Among the documents declassified which were among thousands of pages of documents and other materials seized by Navy SEALs during the raid on bin Laden’s compound is a letter is which he wonders if an Iranian dentist have planted a tracking device in his wife’s tooth.
Osama while writing using the nom de guerre Abu Abdallah said the size of the chip is about the length of a grain of wheat and the width of a fine piece of vermicelli.
According to the documents, Osama had a fear of Fear of surveillance and in one letter, he warns that a suitcase used to deliver a ransom could contain a tracking device.
The documents come at a time when Apple is in a fight against government orders to break open locked iPhones, which could be the legal authorization for “virtually limitless” surveillance under the Internet of Things.

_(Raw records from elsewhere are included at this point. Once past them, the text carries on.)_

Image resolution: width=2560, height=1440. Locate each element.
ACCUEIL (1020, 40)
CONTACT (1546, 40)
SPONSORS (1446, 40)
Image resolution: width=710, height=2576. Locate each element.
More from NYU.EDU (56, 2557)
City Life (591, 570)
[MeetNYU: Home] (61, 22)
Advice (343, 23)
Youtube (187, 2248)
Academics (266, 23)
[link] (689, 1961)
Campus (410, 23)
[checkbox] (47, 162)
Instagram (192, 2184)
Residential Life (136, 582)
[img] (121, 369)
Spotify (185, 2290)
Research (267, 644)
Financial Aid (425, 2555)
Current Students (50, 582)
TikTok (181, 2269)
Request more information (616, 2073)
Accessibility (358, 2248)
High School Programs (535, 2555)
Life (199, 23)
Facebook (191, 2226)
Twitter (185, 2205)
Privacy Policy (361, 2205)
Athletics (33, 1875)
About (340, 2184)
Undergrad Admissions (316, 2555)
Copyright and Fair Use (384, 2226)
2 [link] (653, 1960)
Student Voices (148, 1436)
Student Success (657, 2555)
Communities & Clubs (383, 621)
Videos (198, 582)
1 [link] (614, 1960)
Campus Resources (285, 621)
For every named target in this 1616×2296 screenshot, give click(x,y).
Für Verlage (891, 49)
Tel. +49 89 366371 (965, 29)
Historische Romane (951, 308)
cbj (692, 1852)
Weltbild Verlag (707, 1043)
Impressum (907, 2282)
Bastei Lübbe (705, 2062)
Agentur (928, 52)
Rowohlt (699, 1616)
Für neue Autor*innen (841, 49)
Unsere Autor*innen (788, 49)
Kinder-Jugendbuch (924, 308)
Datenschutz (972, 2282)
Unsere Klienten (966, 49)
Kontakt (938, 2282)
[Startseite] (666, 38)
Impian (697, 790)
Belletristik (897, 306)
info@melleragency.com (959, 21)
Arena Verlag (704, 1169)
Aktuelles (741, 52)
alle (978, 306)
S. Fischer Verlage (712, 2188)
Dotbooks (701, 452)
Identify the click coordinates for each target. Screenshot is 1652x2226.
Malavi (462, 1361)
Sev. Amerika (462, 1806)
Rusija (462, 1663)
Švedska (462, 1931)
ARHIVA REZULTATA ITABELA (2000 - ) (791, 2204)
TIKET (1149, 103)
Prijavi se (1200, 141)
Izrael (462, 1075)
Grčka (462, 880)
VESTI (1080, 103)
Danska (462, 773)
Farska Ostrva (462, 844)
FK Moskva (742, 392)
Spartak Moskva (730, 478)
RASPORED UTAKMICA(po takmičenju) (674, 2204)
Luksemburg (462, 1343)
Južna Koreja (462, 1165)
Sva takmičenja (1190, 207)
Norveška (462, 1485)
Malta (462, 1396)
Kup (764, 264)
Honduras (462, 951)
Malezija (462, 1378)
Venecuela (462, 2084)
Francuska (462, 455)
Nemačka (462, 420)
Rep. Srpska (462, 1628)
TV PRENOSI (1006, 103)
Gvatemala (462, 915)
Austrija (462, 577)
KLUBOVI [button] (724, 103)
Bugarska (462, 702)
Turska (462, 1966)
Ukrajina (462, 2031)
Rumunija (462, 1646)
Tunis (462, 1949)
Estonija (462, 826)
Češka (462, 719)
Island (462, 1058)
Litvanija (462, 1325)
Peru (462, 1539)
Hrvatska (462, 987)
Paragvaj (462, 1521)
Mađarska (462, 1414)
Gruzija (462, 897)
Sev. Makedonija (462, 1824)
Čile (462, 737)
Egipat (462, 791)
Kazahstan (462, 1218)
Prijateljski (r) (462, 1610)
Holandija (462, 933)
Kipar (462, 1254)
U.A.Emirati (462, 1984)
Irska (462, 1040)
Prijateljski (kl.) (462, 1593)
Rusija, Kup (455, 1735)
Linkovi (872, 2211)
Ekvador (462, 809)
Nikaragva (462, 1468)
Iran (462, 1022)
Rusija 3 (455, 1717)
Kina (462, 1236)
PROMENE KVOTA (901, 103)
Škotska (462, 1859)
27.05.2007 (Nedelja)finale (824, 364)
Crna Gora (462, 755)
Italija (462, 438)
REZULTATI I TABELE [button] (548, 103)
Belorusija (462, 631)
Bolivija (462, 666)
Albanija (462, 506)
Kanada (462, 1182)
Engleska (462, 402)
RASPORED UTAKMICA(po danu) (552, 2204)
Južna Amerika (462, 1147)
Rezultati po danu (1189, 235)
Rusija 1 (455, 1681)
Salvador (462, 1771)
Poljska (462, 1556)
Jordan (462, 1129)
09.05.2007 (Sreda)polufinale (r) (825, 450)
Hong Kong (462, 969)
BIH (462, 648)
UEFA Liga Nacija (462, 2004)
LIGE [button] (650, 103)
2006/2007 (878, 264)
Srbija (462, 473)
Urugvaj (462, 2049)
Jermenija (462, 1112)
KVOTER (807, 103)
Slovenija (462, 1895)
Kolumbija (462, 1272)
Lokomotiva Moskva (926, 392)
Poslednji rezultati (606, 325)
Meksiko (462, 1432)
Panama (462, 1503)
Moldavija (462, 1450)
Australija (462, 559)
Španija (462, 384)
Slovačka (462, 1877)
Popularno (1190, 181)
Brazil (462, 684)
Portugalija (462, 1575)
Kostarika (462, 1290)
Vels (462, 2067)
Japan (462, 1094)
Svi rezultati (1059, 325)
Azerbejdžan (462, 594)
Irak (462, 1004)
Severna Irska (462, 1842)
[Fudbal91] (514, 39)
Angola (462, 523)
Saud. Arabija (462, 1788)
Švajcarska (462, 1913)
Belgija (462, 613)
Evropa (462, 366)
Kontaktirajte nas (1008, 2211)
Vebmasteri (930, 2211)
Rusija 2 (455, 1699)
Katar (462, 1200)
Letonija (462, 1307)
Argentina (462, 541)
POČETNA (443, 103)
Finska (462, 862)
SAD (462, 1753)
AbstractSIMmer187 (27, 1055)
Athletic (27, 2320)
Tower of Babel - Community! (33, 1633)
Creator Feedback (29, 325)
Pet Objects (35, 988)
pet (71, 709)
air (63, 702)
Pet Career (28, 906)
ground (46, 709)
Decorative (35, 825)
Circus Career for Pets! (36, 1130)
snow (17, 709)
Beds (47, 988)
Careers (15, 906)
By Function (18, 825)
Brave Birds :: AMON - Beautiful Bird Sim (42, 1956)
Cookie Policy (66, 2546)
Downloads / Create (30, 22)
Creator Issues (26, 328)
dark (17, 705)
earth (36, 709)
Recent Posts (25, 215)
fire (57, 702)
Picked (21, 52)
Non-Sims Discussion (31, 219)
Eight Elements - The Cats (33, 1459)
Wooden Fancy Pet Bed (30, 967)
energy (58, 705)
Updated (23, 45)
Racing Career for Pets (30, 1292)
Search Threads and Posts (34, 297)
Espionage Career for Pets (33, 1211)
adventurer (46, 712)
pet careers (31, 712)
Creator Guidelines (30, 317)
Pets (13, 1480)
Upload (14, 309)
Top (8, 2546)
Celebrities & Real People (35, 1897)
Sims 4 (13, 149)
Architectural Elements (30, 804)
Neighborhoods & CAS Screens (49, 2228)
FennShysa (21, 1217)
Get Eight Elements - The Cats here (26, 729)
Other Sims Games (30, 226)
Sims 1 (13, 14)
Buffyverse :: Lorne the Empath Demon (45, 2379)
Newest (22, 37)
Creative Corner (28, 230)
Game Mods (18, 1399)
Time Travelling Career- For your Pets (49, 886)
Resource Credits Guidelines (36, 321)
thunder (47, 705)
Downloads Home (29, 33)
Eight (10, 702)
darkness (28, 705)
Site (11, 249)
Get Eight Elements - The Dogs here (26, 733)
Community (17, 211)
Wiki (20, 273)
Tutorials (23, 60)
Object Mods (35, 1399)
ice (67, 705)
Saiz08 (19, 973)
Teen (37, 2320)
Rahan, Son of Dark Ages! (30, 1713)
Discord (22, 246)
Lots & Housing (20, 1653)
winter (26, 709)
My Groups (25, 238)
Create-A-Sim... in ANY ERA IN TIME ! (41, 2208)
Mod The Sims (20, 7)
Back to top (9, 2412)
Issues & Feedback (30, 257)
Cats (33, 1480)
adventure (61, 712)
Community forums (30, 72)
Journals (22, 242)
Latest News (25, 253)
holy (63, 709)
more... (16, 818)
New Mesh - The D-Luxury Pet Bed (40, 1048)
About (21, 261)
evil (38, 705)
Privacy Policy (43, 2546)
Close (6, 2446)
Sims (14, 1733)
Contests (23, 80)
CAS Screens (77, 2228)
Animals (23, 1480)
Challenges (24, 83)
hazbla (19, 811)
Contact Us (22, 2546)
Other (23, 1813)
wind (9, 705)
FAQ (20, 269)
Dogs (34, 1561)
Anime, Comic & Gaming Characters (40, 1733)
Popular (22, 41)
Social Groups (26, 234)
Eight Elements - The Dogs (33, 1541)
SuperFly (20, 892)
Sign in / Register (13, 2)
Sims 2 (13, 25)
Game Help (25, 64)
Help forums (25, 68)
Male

A federal judge’s order rejected a government request in a New York drug case yesterday. Midway through his lengthy opinion, Magistrate Judge James Orenstein made that point clear as he dismantled the staggering government claim that Apple’s software licensing arrangement was proof that the company was “sufficiently close” to consumer devices that it could be compelled to unlock them.
In a letter to customers on Feb. 16, Apple CEO Tim Cook said he opposed the order because it would undermine necessary security measures put in place to prevent hacking and unauthorized access to iPhones.
The case has sparked a national debate over whether the government’s need to access devices outweighed the public’s right to privacy and data security.